So, Monday was Call of Cthulhu night but as I'd started the RuneQuest posts I figured I'd let that go first.
Monday's game got me thinking about Pulp and Purist gaming in CoC. Obviously there is a scale rather than a binary distinction but it is an interesting relationship to explore I think. My games tend heavily up toward the pulpy end of the scale. One of my players has pretty much 0 interest in being scared at all but really enjoys the roleplaying focus and theme of the system so a completely purist approach is out from the start. Coupled with the fact that the last few months have been spent in the Dreamlands, which is pretty much impossible to take seriously (Butterfly Dragons?!) as a fearful place, there have been few scares. In some ways I think a general light-hearted tone is useful as it makes the serious bits show up a bit better.

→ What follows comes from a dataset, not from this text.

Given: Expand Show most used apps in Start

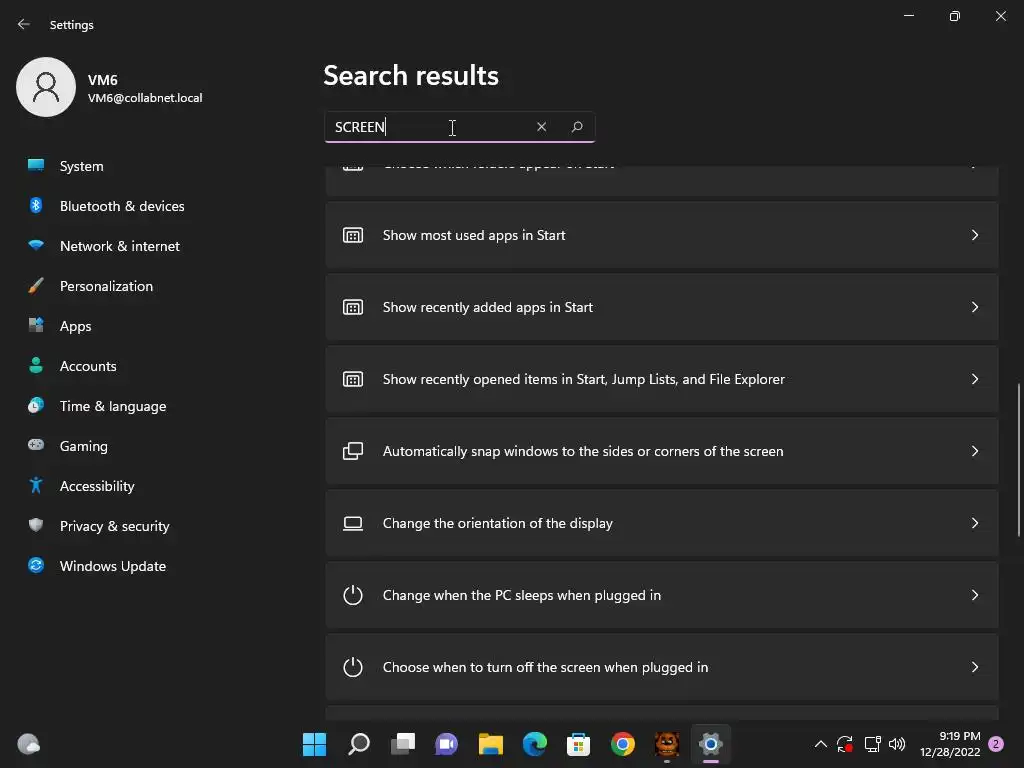Looking at the screenshot, I should [x=661, y=235].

Case in point: During a scene whereby the investigators were fleeing 'Indiana Jones' style before a horde of Lengites. They had just broken free of captivity and dodged various guards in two separate groups and fortuitously met up by their main escape route. Now the entire reason they had come to this place was to rescue a friend, who also had their means of escaping the Dreamlands and some other important artifacts to their quest. As they were fleeing across the open ground around their prison, he tripped and fell. Now the investigators had a poignant choice to make here: They could either grab try to pull him to his feet (around 50% chance of success) or just tear the backpack containing the artifacts from his back (100% chanceof success), leaving him to be likely trampled under the hooves of the Lengite soldiers. This provoked much tension among them as they deliberated, what admittedly should have been a split second decision became a ten minute debate. This I like because it showed that the party could engage with the story on a level deeper than 'we need those artifacts, drop the NPC'. They eventually opted to save him, and there was much cheering and released breaths as he was dragged forward and they made it to relative safety.

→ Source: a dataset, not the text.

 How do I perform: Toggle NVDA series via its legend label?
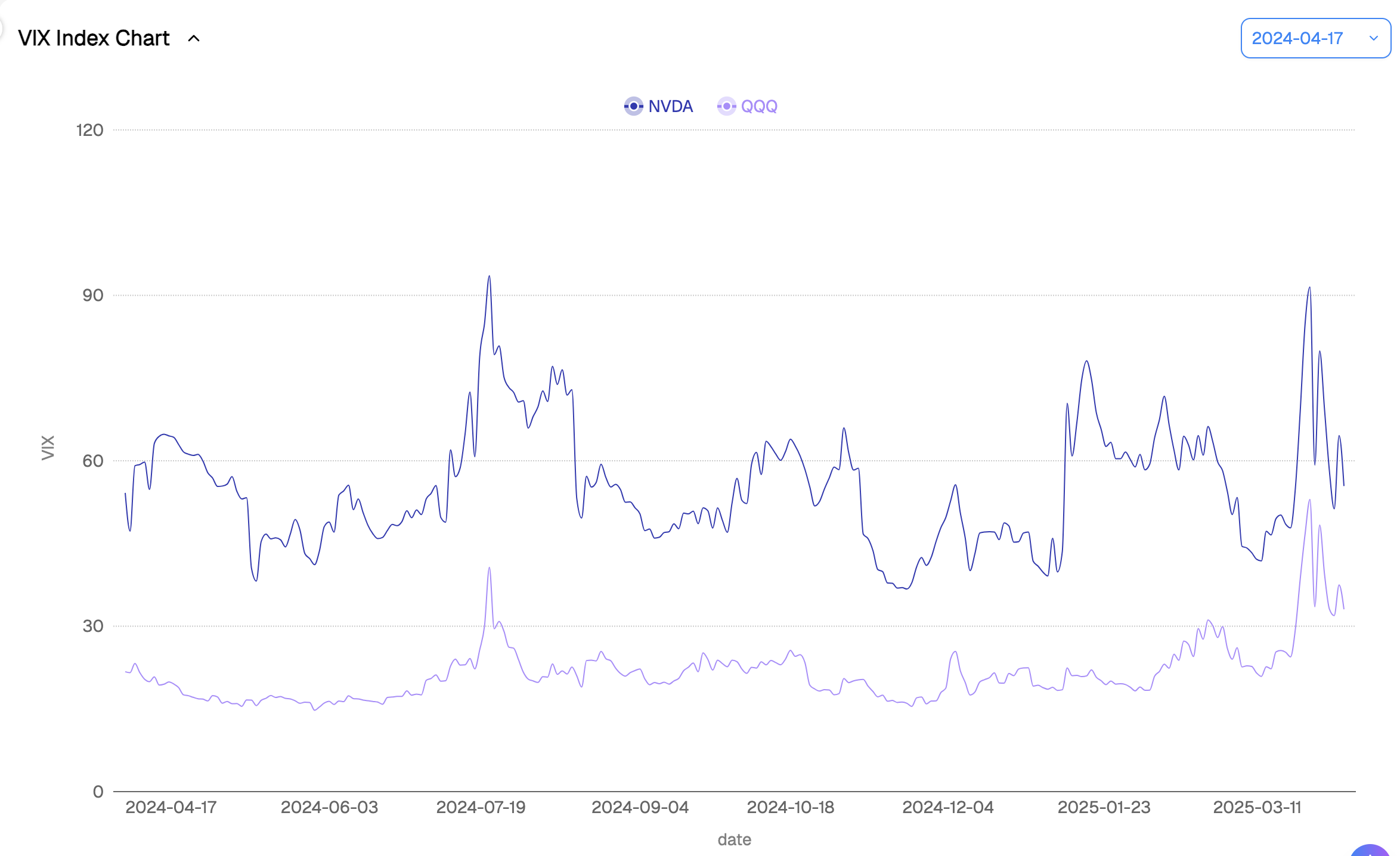click(670, 106)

It's not entirely this influence that has me running pulp though. I ran a campaign last summer for a different group and that was very pulpy too so it's obviously it is something inherent in my style of Keeperingas well. I know it's partially a result of my influences, I've read much more Howard, Dunsany and Lumley than the master Lovecraft himself so these set-pieces and heroics appeal. But I think another key factor is laziness. It's just so much easier to maintain a harsh tone for a few minutes while the investigators are negotiating with a potential suicide or something and then revert to jokes and light-heartedness once its over. Its so hard to set and maintain a genuinely creepy atmosphere and I just don't know that I have the patience for it. Although I admit, Ive yet to find a group who would be entirely open to the idea anyway.
This is definitely something I need to work on, and in the future i shall be looking for ways to enhance the atmosphere without becoming a self-parody. And I shall be a better GM for it whether I'm being Pulp or Purist, because I'll have chosen the mood and not just be defaulting on it.